### What the task requires
Each entry shown below is to be reproduced exactly.

Stored records:
== == ==

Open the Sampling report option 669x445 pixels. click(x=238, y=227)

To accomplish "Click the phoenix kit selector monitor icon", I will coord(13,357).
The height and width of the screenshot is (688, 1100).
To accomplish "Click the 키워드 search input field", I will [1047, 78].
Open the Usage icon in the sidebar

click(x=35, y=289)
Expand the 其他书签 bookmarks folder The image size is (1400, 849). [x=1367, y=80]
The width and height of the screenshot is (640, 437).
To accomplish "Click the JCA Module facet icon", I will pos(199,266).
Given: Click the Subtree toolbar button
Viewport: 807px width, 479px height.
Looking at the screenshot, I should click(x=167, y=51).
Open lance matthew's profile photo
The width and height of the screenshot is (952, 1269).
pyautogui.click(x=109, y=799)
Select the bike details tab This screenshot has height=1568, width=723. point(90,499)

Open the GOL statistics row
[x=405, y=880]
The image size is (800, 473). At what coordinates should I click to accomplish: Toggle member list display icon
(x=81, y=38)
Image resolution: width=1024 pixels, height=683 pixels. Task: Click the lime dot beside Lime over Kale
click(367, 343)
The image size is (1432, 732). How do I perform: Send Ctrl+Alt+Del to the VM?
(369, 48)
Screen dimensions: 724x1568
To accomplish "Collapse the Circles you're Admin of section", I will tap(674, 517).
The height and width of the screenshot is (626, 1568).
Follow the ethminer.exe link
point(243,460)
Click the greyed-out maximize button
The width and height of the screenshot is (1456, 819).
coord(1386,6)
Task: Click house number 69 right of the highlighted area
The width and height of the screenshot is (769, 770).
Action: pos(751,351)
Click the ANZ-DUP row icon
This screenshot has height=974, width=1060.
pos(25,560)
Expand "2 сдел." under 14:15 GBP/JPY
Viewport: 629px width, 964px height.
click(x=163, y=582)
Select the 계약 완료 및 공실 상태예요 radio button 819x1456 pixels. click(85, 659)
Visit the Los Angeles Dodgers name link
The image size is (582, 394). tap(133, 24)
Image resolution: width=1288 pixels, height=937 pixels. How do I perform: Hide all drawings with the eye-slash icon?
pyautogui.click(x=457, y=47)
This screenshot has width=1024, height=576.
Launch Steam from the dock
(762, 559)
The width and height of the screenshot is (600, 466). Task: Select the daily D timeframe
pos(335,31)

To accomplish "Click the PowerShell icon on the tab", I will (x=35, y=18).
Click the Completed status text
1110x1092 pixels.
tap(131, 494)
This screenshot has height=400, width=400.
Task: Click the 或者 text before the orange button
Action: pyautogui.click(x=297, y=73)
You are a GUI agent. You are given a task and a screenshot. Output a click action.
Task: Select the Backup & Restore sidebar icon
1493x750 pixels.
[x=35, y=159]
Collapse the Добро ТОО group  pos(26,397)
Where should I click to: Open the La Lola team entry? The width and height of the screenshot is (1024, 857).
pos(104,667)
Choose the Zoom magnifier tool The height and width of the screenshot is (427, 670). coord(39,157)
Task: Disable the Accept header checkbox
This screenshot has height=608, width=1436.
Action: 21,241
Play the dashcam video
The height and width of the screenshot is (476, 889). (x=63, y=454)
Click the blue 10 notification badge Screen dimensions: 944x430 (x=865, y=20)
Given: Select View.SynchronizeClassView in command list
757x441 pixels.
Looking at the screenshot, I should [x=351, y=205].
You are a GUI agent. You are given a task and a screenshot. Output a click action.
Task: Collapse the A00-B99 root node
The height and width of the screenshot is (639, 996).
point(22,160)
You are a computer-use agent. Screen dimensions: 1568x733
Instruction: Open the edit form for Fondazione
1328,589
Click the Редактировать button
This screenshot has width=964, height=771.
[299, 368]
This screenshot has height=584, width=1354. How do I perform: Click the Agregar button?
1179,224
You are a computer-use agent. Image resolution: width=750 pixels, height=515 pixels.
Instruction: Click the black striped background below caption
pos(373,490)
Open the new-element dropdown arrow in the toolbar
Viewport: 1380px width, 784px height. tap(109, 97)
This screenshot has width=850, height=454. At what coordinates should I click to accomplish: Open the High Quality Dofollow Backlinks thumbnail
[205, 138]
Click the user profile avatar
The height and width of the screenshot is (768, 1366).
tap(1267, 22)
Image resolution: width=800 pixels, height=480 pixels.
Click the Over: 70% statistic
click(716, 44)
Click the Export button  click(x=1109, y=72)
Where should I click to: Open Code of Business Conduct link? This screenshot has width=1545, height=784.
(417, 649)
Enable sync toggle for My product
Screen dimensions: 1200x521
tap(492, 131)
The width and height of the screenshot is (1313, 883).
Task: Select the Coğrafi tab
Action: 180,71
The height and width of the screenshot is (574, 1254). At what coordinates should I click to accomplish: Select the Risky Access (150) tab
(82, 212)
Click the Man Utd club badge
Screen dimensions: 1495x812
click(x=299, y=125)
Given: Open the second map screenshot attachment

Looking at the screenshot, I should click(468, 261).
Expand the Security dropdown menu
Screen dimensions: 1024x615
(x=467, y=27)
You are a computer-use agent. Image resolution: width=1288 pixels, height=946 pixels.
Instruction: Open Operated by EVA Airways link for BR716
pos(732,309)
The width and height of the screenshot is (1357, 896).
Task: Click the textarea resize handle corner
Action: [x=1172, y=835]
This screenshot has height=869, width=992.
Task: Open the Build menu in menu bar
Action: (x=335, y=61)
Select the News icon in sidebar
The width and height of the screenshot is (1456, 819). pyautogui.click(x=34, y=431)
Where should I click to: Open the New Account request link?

== == ==

### The answer
Open the Sampling report option 669x445 pixels. click(x=238, y=227)

To accomplish "Click the phoenix kit selector monitor icon", I will coord(13,357).
The height and width of the screenshot is (688, 1100).
To accomplish "Click the 키워드 search input field", I will [1047, 78].
Open the Usage icon in the sidebar

click(x=35, y=289)
Expand the 其他书签 bookmarks folder The image size is (1400, 849). [x=1367, y=80]
The width and height of the screenshot is (640, 437).
To accomplish "Click the JCA Module facet icon", I will pos(199,266).
Given: Click the Subtree toolbar button
Viewport: 807px width, 479px height.
Looking at the screenshot, I should click(x=167, y=51).
Open lance matthew's profile photo
The width and height of the screenshot is (952, 1269).
pyautogui.click(x=109, y=799)
Select the bike details tab This screenshot has height=1568, width=723. point(90,499)

Open the GOL statistics row
[x=405, y=880]
The image size is (800, 473). At what coordinates should I click to accomplish: Toggle member list display icon
(x=81, y=38)
Image resolution: width=1024 pixels, height=683 pixels. Task: Click the lime dot beside Lime over Kale
click(367, 343)
The image size is (1432, 732). How do I perform: Send Ctrl+Alt+Del to the VM?
(369, 48)
Screen dimensions: 724x1568
To accomplish "Collapse the Circles you're Admin of section", I will tap(674, 517).
The height and width of the screenshot is (626, 1568).
Follow the ethminer.exe link
point(243,460)
Click the greyed-out maximize button
The width and height of the screenshot is (1456, 819).
coord(1386,6)
Task: Click house number 69 right of the highlighted area
The width and height of the screenshot is (769, 770).
Action: pos(751,351)
Click the ANZ-DUP row icon
This screenshot has height=974, width=1060.
pos(25,560)
Expand "2 сдел." under 14:15 GBP/JPY
Viewport: 629px width, 964px height.
click(x=163, y=582)
Select the 계약 완료 및 공실 상태예요 radio button 819x1456 pixels. click(85, 659)
Visit the Los Angeles Dodgers name link
The image size is (582, 394). tap(133, 24)
Image resolution: width=1288 pixels, height=937 pixels. How do I perform: Hide all drawings with the eye-slash icon?
pyautogui.click(x=457, y=47)
This screenshot has width=1024, height=576.
Launch Steam from the dock
(762, 559)
The width and height of the screenshot is (600, 466). Task: Select the daily D timeframe
pos(335,31)

To accomplish "Click the PowerShell icon on the tab", I will (x=35, y=18).
Click the Completed status text
1110x1092 pixels.
tap(131, 494)
This screenshot has height=400, width=400.
Task: Click the 或者 text before the orange button
Action: pyautogui.click(x=297, y=73)
You are a GUI agent. You are given a task and a screenshot. Output a click action.
Task: Select the Backup & Restore sidebar icon
1493x750 pixels.
[x=35, y=159]
Collapse the Добро ТОО group  pos(26,397)
Where should I click to: Open the La Lola team entry? The width and height of the screenshot is (1024, 857).
pos(104,667)
Choose the Zoom magnifier tool The height and width of the screenshot is (427, 670). coord(39,157)
Task: Disable the Accept header checkbox
This screenshot has height=608, width=1436.
Action: 21,241
Play the dashcam video
The height and width of the screenshot is (476, 889). (x=63, y=454)
Click the blue 10 notification badge Screen dimensions: 944x430 (x=865, y=20)
Given: Select View.SynchronizeClassView in command list
757x441 pixels.
Looking at the screenshot, I should [x=351, y=205].
You are a GUI agent. You are given a task and a screenshot. Output a click action.
Task: Collapse the A00-B99 root node
The height and width of the screenshot is (639, 996).
point(22,160)
You are a computer-use agent. Screen dimensions: 1568x733
Instruction: Open the edit form for Fondazione
1328,589
Click the Редактировать button
This screenshot has width=964, height=771.
[299, 368]
This screenshot has height=584, width=1354. How do I perform: Click the Agregar button?
1179,224
You are a computer-use agent. Image resolution: width=750 pixels, height=515 pixels.
Instruction: Click the black striped background below caption
pos(373,490)
Open the new-element dropdown arrow in the toolbar
Viewport: 1380px width, 784px height. tap(109, 97)
This screenshot has width=850, height=454. At what coordinates should I click to accomplish: Open the High Quality Dofollow Backlinks thumbnail
[205, 138]
Click the user profile avatar
The height and width of the screenshot is (768, 1366).
tap(1267, 22)
Image resolution: width=800 pixels, height=480 pixels.
Click the Over: 70% statistic
click(716, 44)
Click the Export button  click(x=1109, y=72)
Where should I click to: Open Code of Business Conduct link? This screenshot has width=1545, height=784.
(417, 649)
Enable sync toggle for My product
Screen dimensions: 1200x521
tap(492, 131)
The width and height of the screenshot is (1313, 883).
Task: Select the Coğrafi tab
Action: 180,71
The height and width of the screenshot is (574, 1254). At what coordinates should I click to accomplish: Select the Risky Access (150) tab
(82, 212)
Click the Man Utd club badge
Screen dimensions: 1495x812
click(x=299, y=125)
Given: Open the second map screenshot attachment

Looking at the screenshot, I should click(468, 261).
Expand the Security dropdown menu
Screen dimensions: 1024x615
(x=467, y=27)
You are a computer-use agent. Image resolution: width=1288 pixels, height=946 pixels.
Instruction: Open Operated by EVA Airways link for BR716
pos(732,309)
The width and height of the screenshot is (1357, 896).
Task: Click the textarea resize handle corner
Action: [x=1172, y=835]
This screenshot has height=869, width=992.
Task: Open the Build menu in menu bar
Action: (x=335, y=61)
Select the News icon in sidebar
The width and height of the screenshot is (1456, 819). pyautogui.click(x=34, y=431)
Where should I click to: Open the New Account request link?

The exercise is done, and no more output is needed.